The Trump administration says its changes to federal pollution restrictions on coal-burning power plants will create new jobs, eliminate “burdensome” regulations, and end what the president refers to as a “war on coal.”
President Trump takes every chance he can get to praise coal. “We love clean, beautiful West Virginia coal,” the president said at a mid-August 2018 rally in that state. “And you know, that’s indestructible stuff. In times of war, in times of conflict, you can blow up those windmills, they fall down real quick. You can blow up pipelines…you can do a lot of those things to those solar panels, but you know what you can’t hurt? Coal.”
Leaving aside President Trump’s failure to see the big strategic picture of America’s multi-part energy policy and its (former) pollution restrictions, the administration’s own analysis ironically says the new policy could “lead to as many as 1,400 premature deaths annually by 2030 from an increase in extremely fine particulate matter that is linked to heart and lung disease,” according to the New York Times, and it could lead to “up to 15,000 new cases of upper respiratory problems, a rise in bronchitis, and tens of thousands of missed school days.”
Civics Lesson: What Is ‘Clean Coal?’
In its original usage, the term “clean coal” was used to refer to technologies that reduce emissions such as sulfur dioxide, nitrogen oxides, mercury, and other chemicals that come from burning coal. Examples of this technology include washing coal at the mine to remove some of those contaminants, which makes coal cleaner and less expensive to transport. More recently, the definition has expanded to include carbon capture and storage in order to reduce atmospheric pollution. There are, however, concerns about the economic viability of those technologies, potential high hidden economic costs in terms of damage to the environment and society, and the costs and viability of disposing of toxins. Even “clean coal” releases greenhouse gases and harmful pollutants when it’s burned.

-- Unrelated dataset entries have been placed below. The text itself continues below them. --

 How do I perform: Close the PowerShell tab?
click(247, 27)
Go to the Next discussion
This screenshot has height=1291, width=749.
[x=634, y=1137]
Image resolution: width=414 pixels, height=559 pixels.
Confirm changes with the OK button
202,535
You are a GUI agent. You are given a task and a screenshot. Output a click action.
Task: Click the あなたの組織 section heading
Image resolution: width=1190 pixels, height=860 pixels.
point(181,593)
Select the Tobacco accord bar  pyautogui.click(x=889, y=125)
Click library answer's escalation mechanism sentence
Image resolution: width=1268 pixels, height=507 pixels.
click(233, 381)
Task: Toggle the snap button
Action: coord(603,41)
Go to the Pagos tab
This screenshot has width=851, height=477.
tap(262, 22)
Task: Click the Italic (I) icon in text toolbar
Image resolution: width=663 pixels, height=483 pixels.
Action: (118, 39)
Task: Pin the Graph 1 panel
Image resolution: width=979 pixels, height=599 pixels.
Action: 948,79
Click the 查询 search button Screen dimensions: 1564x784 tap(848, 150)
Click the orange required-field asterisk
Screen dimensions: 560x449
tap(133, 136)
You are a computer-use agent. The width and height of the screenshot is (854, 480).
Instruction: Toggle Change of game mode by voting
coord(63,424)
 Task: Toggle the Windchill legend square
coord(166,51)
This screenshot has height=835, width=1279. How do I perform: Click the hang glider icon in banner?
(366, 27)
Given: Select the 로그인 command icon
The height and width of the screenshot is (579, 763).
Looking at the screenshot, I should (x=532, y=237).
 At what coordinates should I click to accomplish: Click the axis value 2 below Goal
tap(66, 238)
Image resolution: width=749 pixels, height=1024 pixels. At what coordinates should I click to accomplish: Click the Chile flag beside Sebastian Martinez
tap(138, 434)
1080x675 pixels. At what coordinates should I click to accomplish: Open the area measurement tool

The Clean Power Plan, adopted by the Obama administration, would prevent between 1,500 and 3,600 premature deaths per year by 2030, and reduce the number of missed school days by almost 200,000. This is also according to the EPA’s own calculations.
The administration’s proposal, known as the Affordable Clean Energy Rule, would replace Clean Power Plan. It would give individual states much more power to set “more modest goals” for clean power and regulate coal plant emissions “as they see fit.” Trump administration officials have said that the Clean Power plan “illegally tried to force electric utilities to use greener energy sources,” but that the new plan would “achieve many of the benefits sought by the Obama administration but in a way that is legal and allows states greater flexibility.”
The EPA’s clean air chief, William Wehrum, a former coal industry attorney, told the Times that the agency is only allowed to “regulate emissions from things that emit” and does not have the authority to provide direction on energy development as a whole.
But wait, it gets better: The Trump administration’s analysis also found that its plan would cause 48,000 new cases of “exacerbated asthma” and at least 21,000 new missed days of school each year by 2030 due to the increase of pollutants in the atmosphere.
Wehrum did acknowledge that there would be “collateral effects” on traditional pollutants under the administration’s new plan. But, he said, “We have abundant legal authority to deal with those other pollutants directly, and we have aggressive programs in place that directly target emissions of those pollutants.”
Well, that’s nice: tens of thousands of cases of asthma, thousands of premature deaths, and many thousands of missed school days are “collateral effects,” as far as this administration is concerned. This is just more proof that the administration doesn’t care one iota about ordinary people who are going to be harmed by its policies.